I think we have touched on these ideas before, but the research in these areas continues. (I really need to get back to some postings about exercise or physical activity. All this stuff is too biochemical. I suppose I'll just have to wait until the exercise journals are published again.)

So we are back to obesity being an inflammatory condition which itself promotes insulin resistance. (There is a vicious circle here).

Anyway, this article reminds me of something Art Devany wrote:

While we are on the subject of inflammation it should be noted that obesity is a state of mild to less than mild inflammation. This is easy to see if you look at the redish faces of obese individuals. They also seem to have a look of pain or distress on their faces, which may truly be moderate pain from the inflammation. A theory I think may be right is 1. fat cells secret a variety of substances that promote inflammation (see the abstract below), and 2. local areas of fat tissue become hypoxic (short on oxygen) which induces oxydation of the fat and inflammation. Stringy, oxidized fat is linked to cellulite too if the supporting matrix becomes oxidized.

So on to the article from the Journal of Lipid Research......

Understanding how obese fat cells work

In obese individuals, fat cells are bloated and inflamed because they receive too many nutrients, including lipids. In these cells, various components cannot work properly anymore and, instead, they activate new proteins to cope with the situation. One of the most challenged organelles in obese fat cells is a maze-like compartment called the endoplasmic reticulum (ER) that makes proteins and lipid droplets and senses the amount of nutrients that enter the cell.

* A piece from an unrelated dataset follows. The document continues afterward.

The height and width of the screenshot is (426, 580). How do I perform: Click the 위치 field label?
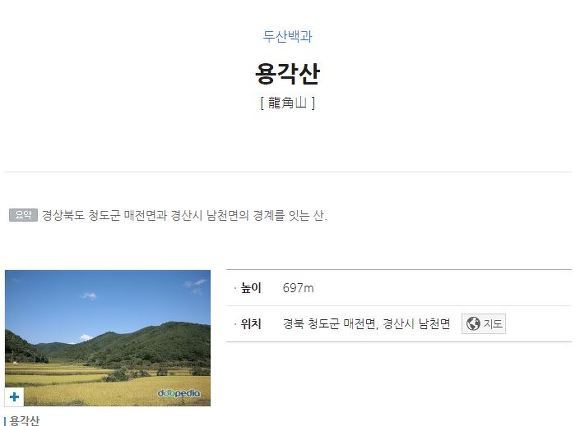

Margaret F. Gregor and Gokhan S. Hotamisligil review current knowledge about how the ER works in fat cells and is modified in obesity. They show that when a fat cell receives too many nutrients, the ER is overwhelmed and triggers a process called the unfolded protein response (UPR). This process is one of many cellular responses that activate proteins that increase inflammation and can even result in the death of the cell. UPR also causes insulin resistance, a condition in which the production and function of insulin – a hormone produced by the pancreas – is impaired and blood sugar is too high.

The scientists show that by better understanding how the ER works, it may be possible to devise a therapy that enhances the function of the ER and maybe improve the health of obese people. Already, two molecules that protect the ER from obesity-related stress have shown some success in mice. Called PBA and TUDCA, the molecules decreased blood sugar and insulin levels and improved overall response to insulin production.

ER stress may also be reduced by targeting molecules involved in the UPR process. For example, a drug called Salubrinal was recently shown to inhibit one of the UPR-involved molecules and to protect cells from ER stress-induced cell death. Also, there is emerging evidence that anti-diabetic drugs may also work, at least in part, through this mechanism.

A deeper knowledge of how fat cells become dysfunctional will be critical in devising successful therapies in the future, the scientists conclude.